Mirko, 39 anni, grosso, leader della comunità malavitosa, da poco uscito di galera, proprio quando pensa di non avere un futuro, riesce a farsi eleggere come presidente di circoscrizione e a mettere in piedi una sorta di sua cittadella ideale per gli abitanti del quartiere.
Vannucci ha seguito per tre anni il suo protagonista e lo ha poi riportato in scena seguendo una sceneggiatura scritta assieme a Anita Otto, mischiandolo a veri attori, l’Alessandro Borghi di Suburra e Non essere cattivo che fa l’amico Boccione, ex-spacciatore redento, Vittorio Viviani che fa il padre malavitoso, le ragazze Milena Mancini, Ivana Lotito.

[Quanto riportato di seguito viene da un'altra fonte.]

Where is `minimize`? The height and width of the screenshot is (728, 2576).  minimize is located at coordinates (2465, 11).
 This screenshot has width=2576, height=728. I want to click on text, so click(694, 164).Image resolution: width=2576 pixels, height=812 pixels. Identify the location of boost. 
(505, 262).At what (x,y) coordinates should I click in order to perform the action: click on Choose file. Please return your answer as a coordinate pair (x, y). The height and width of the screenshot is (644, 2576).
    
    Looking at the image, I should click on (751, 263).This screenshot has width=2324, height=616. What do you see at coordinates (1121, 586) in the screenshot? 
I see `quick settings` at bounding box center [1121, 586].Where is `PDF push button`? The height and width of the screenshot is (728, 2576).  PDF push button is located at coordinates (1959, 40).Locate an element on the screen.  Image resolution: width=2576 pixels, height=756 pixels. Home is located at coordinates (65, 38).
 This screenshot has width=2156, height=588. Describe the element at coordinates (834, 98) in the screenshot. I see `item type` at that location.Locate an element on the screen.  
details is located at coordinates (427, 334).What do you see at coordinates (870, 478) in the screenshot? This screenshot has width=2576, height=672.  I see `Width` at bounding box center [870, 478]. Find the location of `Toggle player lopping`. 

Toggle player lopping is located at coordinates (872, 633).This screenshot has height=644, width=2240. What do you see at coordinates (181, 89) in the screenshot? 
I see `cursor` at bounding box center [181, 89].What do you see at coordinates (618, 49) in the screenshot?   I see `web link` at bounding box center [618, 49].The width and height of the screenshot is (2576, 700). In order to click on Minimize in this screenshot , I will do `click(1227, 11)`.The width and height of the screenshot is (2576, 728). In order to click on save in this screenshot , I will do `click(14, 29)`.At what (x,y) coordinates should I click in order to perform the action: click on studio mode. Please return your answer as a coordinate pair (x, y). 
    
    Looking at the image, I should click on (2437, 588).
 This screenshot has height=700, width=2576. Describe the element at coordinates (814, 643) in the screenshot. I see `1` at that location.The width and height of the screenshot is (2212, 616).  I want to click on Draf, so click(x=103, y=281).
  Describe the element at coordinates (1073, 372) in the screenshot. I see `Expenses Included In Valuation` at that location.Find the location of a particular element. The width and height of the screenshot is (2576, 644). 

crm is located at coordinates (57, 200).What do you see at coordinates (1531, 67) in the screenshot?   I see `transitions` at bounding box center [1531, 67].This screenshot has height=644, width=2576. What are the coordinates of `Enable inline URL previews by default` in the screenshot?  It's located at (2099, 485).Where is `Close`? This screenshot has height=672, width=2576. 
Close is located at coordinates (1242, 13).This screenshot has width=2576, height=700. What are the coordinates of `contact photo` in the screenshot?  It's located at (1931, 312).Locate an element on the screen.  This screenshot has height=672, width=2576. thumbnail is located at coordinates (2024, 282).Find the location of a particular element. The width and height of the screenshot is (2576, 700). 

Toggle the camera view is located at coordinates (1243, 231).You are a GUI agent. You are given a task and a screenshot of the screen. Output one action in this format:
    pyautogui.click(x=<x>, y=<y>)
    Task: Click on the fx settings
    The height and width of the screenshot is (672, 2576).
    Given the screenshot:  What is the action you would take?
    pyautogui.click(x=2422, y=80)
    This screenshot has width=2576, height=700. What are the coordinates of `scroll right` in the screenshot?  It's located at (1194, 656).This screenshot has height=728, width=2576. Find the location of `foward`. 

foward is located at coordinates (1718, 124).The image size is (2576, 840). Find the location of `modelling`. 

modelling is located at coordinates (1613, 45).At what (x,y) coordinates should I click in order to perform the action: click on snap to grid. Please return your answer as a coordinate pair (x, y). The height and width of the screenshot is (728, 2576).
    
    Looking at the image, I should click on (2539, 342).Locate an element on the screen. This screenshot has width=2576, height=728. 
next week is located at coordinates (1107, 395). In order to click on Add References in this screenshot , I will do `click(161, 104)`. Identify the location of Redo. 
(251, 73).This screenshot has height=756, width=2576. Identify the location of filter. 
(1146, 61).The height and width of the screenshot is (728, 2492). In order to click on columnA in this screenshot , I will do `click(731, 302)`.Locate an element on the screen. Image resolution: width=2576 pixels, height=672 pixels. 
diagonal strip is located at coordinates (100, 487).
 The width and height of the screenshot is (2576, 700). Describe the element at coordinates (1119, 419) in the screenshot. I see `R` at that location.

Mirko dovrà scegliere se continuare sulla buona strada, più difficile, più faticosa, proteggendo la sua famiglia, sua figlia, un’altra che deve nascere, la sua donna, o tornare alla vecchia strada per mantener fede al suo codice di duro. E quindi sparare e tornare in galera. Come spesso, se non sempre capita.
“La tua testa è fatta così”, gli dice il padre. L’ambientazione, come in molti recenti film italiani, è puro Jeeg, ma l’idea di cinema di Vannucci è del tutto diversa, visto che segue il suo protagonista Mirko quasi sempre di spalle, come in un film post-dardenniano, ma anche come se fossimo in una docu-fiction o in documentario alla Gianfranco Rosi.
Anche se a volte la bella musica di Teho Tehardo sottolinea troppo i sentimenti dei protagonisti, e la fotografia della Roma dei quartieri pecca di qualche estetismo, la forza di Mirko e degli attori impegnati nel film e l’assoluta sincerità del regista rendono questo Il più grande sogno qualcosa di più di un’opera prima riuscita. In sala da giovedì.